>>>>
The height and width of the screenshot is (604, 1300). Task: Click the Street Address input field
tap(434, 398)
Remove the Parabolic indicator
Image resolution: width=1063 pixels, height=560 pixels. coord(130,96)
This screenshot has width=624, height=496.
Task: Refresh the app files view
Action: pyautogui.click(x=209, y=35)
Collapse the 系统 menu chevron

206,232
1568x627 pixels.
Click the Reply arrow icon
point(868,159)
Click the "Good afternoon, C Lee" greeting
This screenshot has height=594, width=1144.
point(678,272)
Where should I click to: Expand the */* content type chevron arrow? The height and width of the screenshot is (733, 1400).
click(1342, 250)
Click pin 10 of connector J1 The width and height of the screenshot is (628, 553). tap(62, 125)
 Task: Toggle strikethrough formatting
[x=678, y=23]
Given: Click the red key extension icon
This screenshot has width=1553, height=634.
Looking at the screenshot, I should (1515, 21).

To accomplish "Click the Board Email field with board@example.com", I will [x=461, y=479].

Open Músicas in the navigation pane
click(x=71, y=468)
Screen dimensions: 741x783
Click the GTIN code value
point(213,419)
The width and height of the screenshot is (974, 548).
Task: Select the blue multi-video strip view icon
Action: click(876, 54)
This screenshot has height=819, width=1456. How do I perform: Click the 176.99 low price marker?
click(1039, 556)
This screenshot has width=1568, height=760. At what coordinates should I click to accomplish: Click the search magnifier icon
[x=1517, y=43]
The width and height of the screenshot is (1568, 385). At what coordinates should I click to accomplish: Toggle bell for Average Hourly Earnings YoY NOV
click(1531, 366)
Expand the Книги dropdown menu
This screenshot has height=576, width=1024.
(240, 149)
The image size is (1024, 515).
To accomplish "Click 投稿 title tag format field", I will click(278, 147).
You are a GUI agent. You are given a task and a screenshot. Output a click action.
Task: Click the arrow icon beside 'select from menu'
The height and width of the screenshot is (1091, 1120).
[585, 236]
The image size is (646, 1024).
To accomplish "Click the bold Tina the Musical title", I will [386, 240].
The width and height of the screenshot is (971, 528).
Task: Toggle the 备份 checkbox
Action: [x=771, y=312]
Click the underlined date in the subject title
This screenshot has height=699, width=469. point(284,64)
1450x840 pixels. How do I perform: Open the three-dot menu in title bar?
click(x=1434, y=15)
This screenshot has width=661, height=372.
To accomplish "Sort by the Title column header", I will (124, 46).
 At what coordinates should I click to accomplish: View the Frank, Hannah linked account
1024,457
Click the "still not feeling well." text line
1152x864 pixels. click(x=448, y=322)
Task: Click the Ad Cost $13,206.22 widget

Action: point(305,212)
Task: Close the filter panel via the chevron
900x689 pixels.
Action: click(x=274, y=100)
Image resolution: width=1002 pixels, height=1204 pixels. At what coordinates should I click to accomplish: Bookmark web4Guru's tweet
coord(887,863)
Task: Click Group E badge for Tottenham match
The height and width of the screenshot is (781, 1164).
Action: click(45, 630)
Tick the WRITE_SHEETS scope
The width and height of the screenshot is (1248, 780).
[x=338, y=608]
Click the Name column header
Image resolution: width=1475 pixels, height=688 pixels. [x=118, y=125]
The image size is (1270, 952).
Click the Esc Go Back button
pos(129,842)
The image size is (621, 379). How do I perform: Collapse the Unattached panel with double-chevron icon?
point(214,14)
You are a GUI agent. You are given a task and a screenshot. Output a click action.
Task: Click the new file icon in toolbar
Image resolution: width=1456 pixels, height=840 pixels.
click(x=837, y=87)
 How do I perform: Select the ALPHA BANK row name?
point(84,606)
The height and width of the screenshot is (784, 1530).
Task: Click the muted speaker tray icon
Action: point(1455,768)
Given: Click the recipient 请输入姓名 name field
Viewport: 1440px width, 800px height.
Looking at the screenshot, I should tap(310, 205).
<<<<
_DIRECTION_: Reproduce as a numbered list, with blank lines omitted, the rows starting with the line containing "The image size is (646, 1024)." and going on through the last line of the rows.

_CORRECT RESPONSE_:
1. The image size is (646, 1024).
2. To accomplish "Click the bold Tina the Musical title", I will [386, 240].
3. The width and height of the screenshot is (971, 528).
4. Task: Toggle the 备份 checkbox
5. Action: [x=771, y=312]
6. Click the underlined date in the subject title
7. This screenshot has height=699, width=469. point(284,64)
8. 1450x840 pixels. How do I perform: Open the three-dot menu in title bar?
9. click(x=1434, y=15)
10. This screenshot has width=661, height=372.
11. To accomplish "Sort by the Title column header", I will (124, 46).
12.  At what coordinates should I click to accomplish: View the Frank, Hannah linked account
13. 1024,457
14. Click the "still not feeling well." text line
15. 1152x864 pixels. click(x=448, y=322)
16. Task: Click the Ad Cost $13,206.22 widget
17. Action: point(305,212)
18. Task: Close the filter panel via the chevron
19. 900x689 pixels.
20. Action: click(x=274, y=100)
21. Image resolution: width=1002 pixels, height=1204 pixels. At what coordinates should I click to accomplish: Bookmark web4Guru's tweet
22. coord(887,863)
23. Task: Click Group E badge for Tottenham match
24. The height and width of the screenshot is (781, 1164).
25. Action: click(45, 630)
26. Tick the WRITE_SHEETS scope
27. The width and height of the screenshot is (1248, 780).
28. [x=338, y=608]
29. Click the Name column header
30. Image resolution: width=1475 pixels, height=688 pixels. [x=118, y=125]
31. The image size is (1270, 952).
32. Click the Esc Go Back button
33. pos(129,842)
34. The image size is (621, 379). How do I perform: Collapse the Unattached panel with double-chevron icon?
35. point(214,14)
36. You are a GUI agent. You are given a task and a screenshot. Output a click action.
37. Task: Click the new file icon in toolbar
38. Image resolution: width=1456 pixels, height=840 pixels.
39. click(x=837, y=87)
40.  How do I perform: Select the ALPHA BANK row name?
41. point(84,606)
42. The height and width of the screenshot is (784, 1530).
43. Task: Click the muted speaker tray icon
44. Action: point(1455,768)
45. Given: Click the recipient 请输入姓名 name field
46. Viewport: 1440px width, 800px height.
47. Looking at the screenshot, I should tap(310, 205).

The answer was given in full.